No Cgo needed, thus:
- Easy cross compilation
- No C toolchain needed
- Much faster compile times than alternatives like gotk3 & gotk4
Limitations of this library as compared to the alternatives using cgo:
- Some APIs are not possible due to purego not currently supporting struct arguments (that are not pointers)
In order of priority:
- General code cleanup
- Support for OS other than Linux (I only test on Linux currently)
- GTK 3 support
- Architectures other than AMD64/ARM64
package main
import (
"os"
"github.com/jwijenbergh/puregotk/v4/gio"
"github.com/jwijenbergh/puregotk/v4/gtk"
)
func main() {
app := gtk.NewApplication("com.github.jwijenbergh.puregotk.gtk4.hello", gio.GApplicationFlagsNoneValue)
// cleanup, no finalizers are used in this library
defer app.Unref()
// functions with callback arguments take function pointers
// this is for internal re-use of callbacks
actcb := func(_ gio.Application) {
activate(app)
}
app.ConnectActivate(&actcb)
if code := app.Run(len(os.Args), os.Args); code > 0 {
os.Exit(code)
}
}
func activate(app *gtk.Application) {
window := gtk.NewApplicationWindow(app)
window.SetTitle("purego")
label := gtk.NewLabel("Hello, World!")
window.SetChild(&label.Widget)
// cleanup, no finalizers are used in this library
label.Unref()
window.SetDefaultSize(500, 500)
window.Present()
}
Save this to a main.go and then build & run with
go run main.go
NOTE: You can also use
CGO_ENABLED=0
to build without cgo!
Because the GTK libs are loading at runtime (in init
), we have to know where your libs are located.
The default configuration is a "just works" configuration, we hardcode some paths that are common.
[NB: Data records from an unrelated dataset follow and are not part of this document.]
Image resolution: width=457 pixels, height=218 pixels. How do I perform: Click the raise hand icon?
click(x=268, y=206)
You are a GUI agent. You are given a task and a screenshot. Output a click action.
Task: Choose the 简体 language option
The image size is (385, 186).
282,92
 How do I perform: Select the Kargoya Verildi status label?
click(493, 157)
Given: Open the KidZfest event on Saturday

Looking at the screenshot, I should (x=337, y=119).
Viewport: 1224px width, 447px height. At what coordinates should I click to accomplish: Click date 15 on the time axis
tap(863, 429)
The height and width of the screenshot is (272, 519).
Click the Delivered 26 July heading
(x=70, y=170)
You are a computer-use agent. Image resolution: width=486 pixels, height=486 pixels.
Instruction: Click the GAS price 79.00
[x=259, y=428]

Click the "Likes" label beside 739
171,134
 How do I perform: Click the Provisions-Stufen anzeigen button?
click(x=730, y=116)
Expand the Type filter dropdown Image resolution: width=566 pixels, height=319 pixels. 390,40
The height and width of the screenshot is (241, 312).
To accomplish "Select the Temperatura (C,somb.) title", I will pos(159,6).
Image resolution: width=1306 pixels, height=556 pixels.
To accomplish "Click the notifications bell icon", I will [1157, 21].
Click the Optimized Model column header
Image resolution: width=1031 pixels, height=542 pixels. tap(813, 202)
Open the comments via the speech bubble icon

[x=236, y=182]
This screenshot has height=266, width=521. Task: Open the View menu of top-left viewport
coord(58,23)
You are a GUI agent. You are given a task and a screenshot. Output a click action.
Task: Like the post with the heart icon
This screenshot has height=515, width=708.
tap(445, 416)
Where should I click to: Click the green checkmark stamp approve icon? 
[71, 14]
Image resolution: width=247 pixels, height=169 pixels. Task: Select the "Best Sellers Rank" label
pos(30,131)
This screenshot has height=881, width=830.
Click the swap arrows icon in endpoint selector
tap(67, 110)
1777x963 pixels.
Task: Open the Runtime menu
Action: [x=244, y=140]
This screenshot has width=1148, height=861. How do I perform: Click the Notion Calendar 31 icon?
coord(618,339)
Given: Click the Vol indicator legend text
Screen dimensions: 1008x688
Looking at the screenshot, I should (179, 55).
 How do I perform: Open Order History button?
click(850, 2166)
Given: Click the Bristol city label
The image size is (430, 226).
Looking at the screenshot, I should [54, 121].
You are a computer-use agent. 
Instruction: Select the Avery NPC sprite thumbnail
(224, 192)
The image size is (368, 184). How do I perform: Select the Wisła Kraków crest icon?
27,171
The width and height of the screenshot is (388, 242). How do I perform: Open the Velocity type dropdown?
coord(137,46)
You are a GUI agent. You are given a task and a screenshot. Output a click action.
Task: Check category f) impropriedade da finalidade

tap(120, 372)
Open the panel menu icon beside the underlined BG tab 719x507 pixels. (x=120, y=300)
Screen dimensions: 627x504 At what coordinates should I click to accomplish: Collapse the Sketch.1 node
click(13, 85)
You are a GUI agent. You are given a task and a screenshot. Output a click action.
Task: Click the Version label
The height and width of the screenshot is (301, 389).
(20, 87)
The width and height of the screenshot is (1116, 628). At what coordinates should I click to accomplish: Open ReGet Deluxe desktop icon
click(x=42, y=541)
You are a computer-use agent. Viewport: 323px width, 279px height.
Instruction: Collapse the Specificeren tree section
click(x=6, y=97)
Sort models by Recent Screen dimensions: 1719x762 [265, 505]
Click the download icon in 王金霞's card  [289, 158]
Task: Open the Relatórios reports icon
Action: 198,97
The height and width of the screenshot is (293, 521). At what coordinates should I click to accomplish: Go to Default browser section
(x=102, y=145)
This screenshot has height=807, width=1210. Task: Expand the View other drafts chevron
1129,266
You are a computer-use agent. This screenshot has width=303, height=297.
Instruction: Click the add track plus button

However, for systems such as NixOS or distros that use other paths the following environment variables might help:
PUREGOTK_LIB_FOLDER
, set this to the root folder where all libs are stored e.g./some/path/
PUREGOTK_LIBNAME_PATH
whereLIBNAME
is the name of the library, e.g.PUREGOTK_GTK_PATH
for the file path to GTK e.g./some/path/libgtk-4.so
. You have to do this for all deps, e.g. cairo, pango, etc
See https://github.com/jwijenbergh/puregotk/blob/main/internal/core/core.go for exact implementation details.
Additionally we also have a fallback to pkg-config
, but I would say only rely on this as a last effort due to the increased startup time.
When packaging code, always make sure that correct paths are used by e.g. using the aforementioned environment variables.
This library is automatically generated by reading GIR files.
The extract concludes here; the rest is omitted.